Had he engineered the whole conversation to distract her from the danger the storm represented?
She loosened the ties and opened the back flap in time to see several flashes of light at the horizon. The storm would be completely gone before much longer.
“Fire’s out,” someone called out. There was much more activity than the camp usually saw after dark.
“Do you think you can hold down some food?” she asked again, turning back to her patient.
There was no response.
When she knelt at his side, his breathing had gone shallow and he didn’t respond when her fingertips brushed his forehead.
He’d fallen unconscious again.
Chapter Three
Nathan—Emma found she thought of him by his Christian name after their late night conversation—did not rouse at all the next day as they came within sight of the Wind River Mountains, majestic snowcapped peaks miles to the north. She knew they would grow bigger as the caravan approached.
By the time they’d made camp that evening, she was exhausted from her efforts attempting to cool his fever and forcing water down his throat.
And he’d begun coughing, a deep racking cough that worried her.
Rachel came for Emma after supper. The rest of the camp was settling for the night, the sounds of conversations and music and laughter quieting as dusk deepened.
“Get out of that wagon,” Rachel ordered. “It’s time you had a break. That man isn’t going to die if you leave his side for a half hour.”
But Emma was half-afraid he might.
“He’s still burning up. His fever should have broken by now.” She was worried, her fear taking on an urgency that made her movements jerky.
After sharing a few moments of c
onversation with the man last night, she felt…responsible for him.
He moaned, a low, pained sound, then coughed again. She tried to support his shoulders as the hacking shook his entire body. She bit her lip, not knowing what to do…
“If bathing his face in water was going to cool him off, he’d be frozen by now. You’ve soaked his shirt through at least twice,” Rachel said.
It was true. Wetness stained the collar of his worn shirt.
When Emma still refused to disembark from the wagon, Rachel disappeared. Emma couldn’t hope it would last very long.
“Wake up, Nathan,” she whispered. If she’d hoped using his name would rouse him, it was in vain. He remained still in the wagon bed, his cheeks flushed with fever.
She brushed the damp waves of his hair away from his temple. If he’d been awake, she never would have dared so familiar a touch. But he wasn’t awake, and that was the problem, wasn’t it?
“Emma.”
Ben’s stern voice from behind startled her and she hid her hand in her skirts as if she’d been doing something improper.

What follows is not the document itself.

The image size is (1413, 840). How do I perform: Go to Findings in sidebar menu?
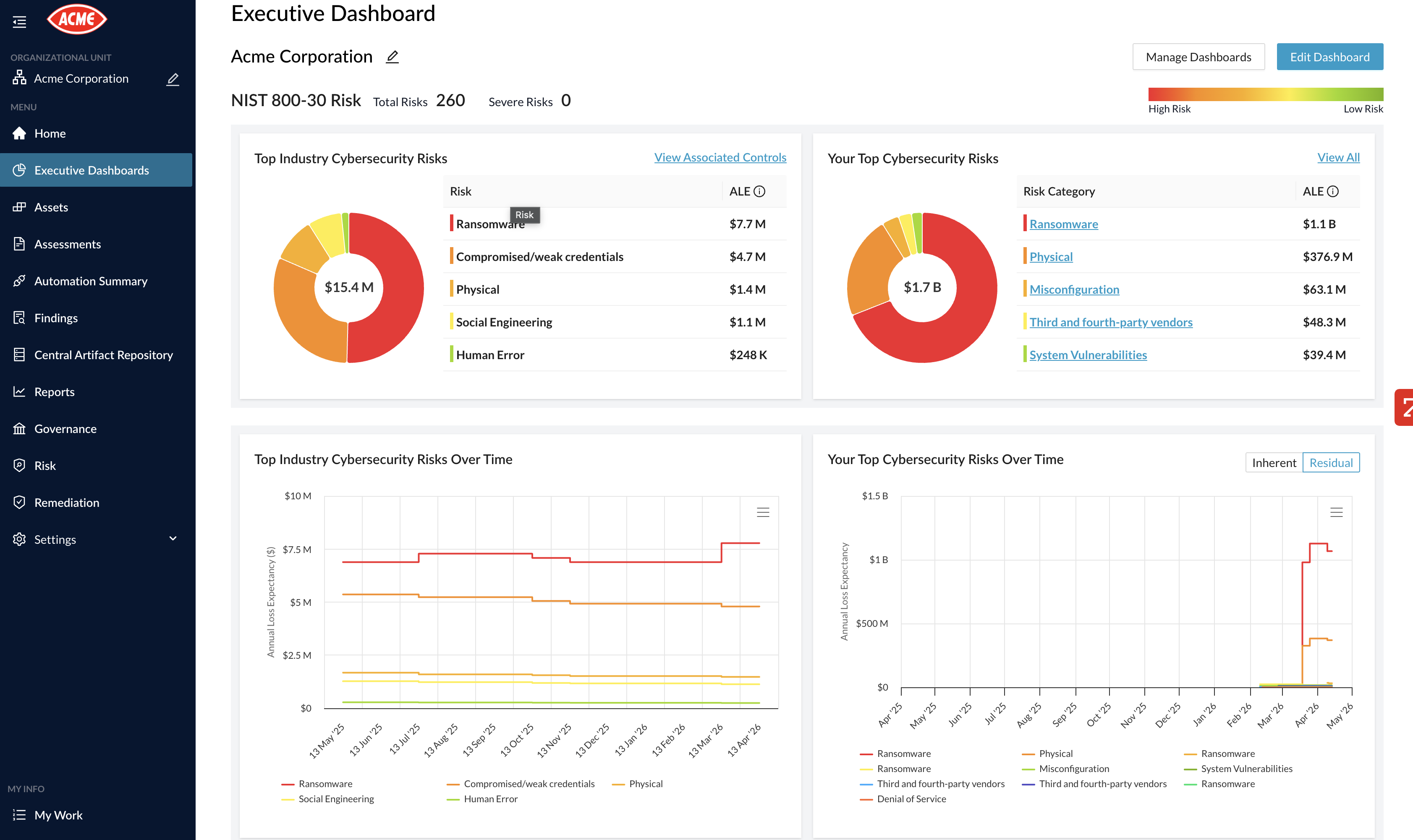(55, 318)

Which she really hadn’t been.
Her brother stood with hands on his hips. Emma could see Abby and Rachel standing shoulder to shoulder several yards behind him, both wearing matching expressions of concern.
“Come down for a while,” Ben said. Except it sounded more like an order than a request. And she was tired of others dictating her actions.
“I’ll stay for a bit—”
But her voice faded as he spoke over her. “You’ve been cooped up in the wagon for two days. It’s time to come down. Abby can sit with Mr. Reed for a few minutes.”
He hadn’t even heard her protest.
“But—” Emma swallowed back the entirety of her argument as her brother reached up and clasped her wrist.
She allowed herself to be assisted—hauled—from the wagon, but when Rachel offered to accompany her to the nearby creek, Emma insisted she stay in camp.
Perhaps Rachel sensed Emma’s upset because she didn’t follow.
The muscles in Emma’s back and legs burned as she walked briskly through the small space of prairie and then down through the brush to the meandering creek.